**INSTRUCTION**
Format every line of the listing below as a Markdown table with two columns, Row and Line. Put the row number in Row and the line in Line, and skip blank lines.

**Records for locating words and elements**

————

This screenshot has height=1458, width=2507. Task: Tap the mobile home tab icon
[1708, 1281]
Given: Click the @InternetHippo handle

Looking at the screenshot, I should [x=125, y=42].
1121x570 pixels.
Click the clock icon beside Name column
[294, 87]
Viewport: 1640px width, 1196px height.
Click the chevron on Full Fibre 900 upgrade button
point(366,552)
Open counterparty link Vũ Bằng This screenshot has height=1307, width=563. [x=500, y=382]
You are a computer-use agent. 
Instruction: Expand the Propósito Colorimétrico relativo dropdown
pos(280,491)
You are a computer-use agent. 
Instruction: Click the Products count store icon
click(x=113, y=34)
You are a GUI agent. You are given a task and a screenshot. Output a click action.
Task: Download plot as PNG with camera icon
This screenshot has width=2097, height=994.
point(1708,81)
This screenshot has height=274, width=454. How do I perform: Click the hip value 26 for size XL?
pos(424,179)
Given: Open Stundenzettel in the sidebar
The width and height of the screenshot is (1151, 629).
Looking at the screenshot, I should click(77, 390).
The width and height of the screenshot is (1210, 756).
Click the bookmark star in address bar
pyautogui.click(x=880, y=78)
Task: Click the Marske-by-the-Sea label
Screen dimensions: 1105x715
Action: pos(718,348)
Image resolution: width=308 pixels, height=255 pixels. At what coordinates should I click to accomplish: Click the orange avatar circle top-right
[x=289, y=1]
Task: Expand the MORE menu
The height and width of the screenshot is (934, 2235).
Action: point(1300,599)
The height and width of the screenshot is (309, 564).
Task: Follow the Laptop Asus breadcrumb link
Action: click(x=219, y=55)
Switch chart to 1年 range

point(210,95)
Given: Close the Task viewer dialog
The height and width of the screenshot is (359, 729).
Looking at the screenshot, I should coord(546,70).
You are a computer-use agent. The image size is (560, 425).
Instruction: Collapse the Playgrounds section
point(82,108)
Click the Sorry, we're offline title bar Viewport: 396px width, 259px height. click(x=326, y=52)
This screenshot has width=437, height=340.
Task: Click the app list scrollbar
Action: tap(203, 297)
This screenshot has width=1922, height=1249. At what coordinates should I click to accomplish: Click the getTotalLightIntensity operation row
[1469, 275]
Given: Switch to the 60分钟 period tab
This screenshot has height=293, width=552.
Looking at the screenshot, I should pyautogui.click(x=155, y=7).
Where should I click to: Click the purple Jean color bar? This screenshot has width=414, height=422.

————

**SOLVED EXERCISE**
| Row | Line |
|---|---|
| 1 | This screenshot has height=1458, width=2507. Task: Tap the mobile home tab icon |
| 2 | [1708, 1281] |
| 3 | Given: Click the @InternetHippo handle |
| 4 | Looking at the screenshot, I should [x=125, y=42]. |
| 5 | 1121x570 pixels. |
| 6 | Click the clock icon beside Name column |
| 7 | [294, 87] |
| 8 | Viewport: 1640px width, 1196px height. |
| 9 | Click the chevron on Full Fibre 900 upgrade button |
| 10 | point(366,552) |
| 11 | Open counterparty link Vũ Bằng This screenshot has height=1307, width=563. [x=500, y=382] |
| 12 | You are a computer-use agent.  |
| 13 | Instruction: Expand the Propósito Colorimétrico relativo dropdown |
| 14 | pos(280,491) |
| 15 | You are a computer-use agent.  |
| 16 | Instruction: Click the Products count store icon |
| 17 | click(x=113, y=34) |
| 18 | You are a GUI agent. You are given a task and a screenshot. Output a click action. |
| 19 | Task: Download plot as PNG with camera icon |
| 20 | This screenshot has width=2097, height=994. |
| 21 | point(1708,81) |
| 22 | This screenshot has height=274, width=454. How do I perform: Click the hip value 26 for size XL? |
| 23 | pos(424,179) |
| 24 | Given: Open Stundenzettel in the sidebar |
| 25 | The width and height of the screenshot is (1151, 629). |
| 26 | Looking at the screenshot, I should click(77, 390). |
| 27 | The width and height of the screenshot is (1210, 756). |
| 28 | Click the bookmark star in address bar |
| 29 | pyautogui.click(x=880, y=78) |
| 30 | Task: Click the Marske-by-the-Sea label |
| 31 | Screen dimensions: 1105x715 |
| 32 | Action: pos(718,348) |
| 33 | Image resolution: width=308 pixels, height=255 pixels. At what coordinates should I click to accomplish: Click the orange avatar circle top-right |
| 34 | [x=289, y=1] |
| 35 | Task: Expand the MORE menu |
| 36 | The height and width of the screenshot is (934, 2235). |
| 37 | Action: point(1300,599) |
| 38 | The height and width of the screenshot is (309, 564). |
| 39 | Task: Follow the Laptop Asus breadcrumb link |
| 40 | Action: click(x=219, y=55) |
| 41 | Switch chart to 1年 range |
| 42 | point(210,95) |
| 43 | Given: Close the Task viewer dialog |
| 44 | The height and width of the screenshot is (359, 729). |
| 45 | Looking at the screenshot, I should coord(546,70). |
| 46 | You are a computer-use agent. The image size is (560, 425). |
| 47 | Instruction: Collapse the Playgrounds section |
| 48 | point(82,108) |
| 49 | Click the Sorry, we're offline title bar Viewport: 396px width, 259px height. click(x=326, y=52) |
| 50 | This screenshot has width=437, height=340. |
| 51 | Task: Click the app list scrollbar |
| 52 | Action: tap(203, 297) |
| 53 | This screenshot has width=1922, height=1249. At what coordinates should I click to accomplish: Click the getTotalLightIntensity operation row |
| 54 | [1469, 275] |
| 55 | Given: Switch to the 60分钟 period tab |
| 56 | This screenshot has height=293, width=552. |
| 57 | Looking at the screenshot, I should pyautogui.click(x=155, y=7). |
| 58 | Where should I click to: Click the purple Jean color bar? This screenshot has width=414, height=422. |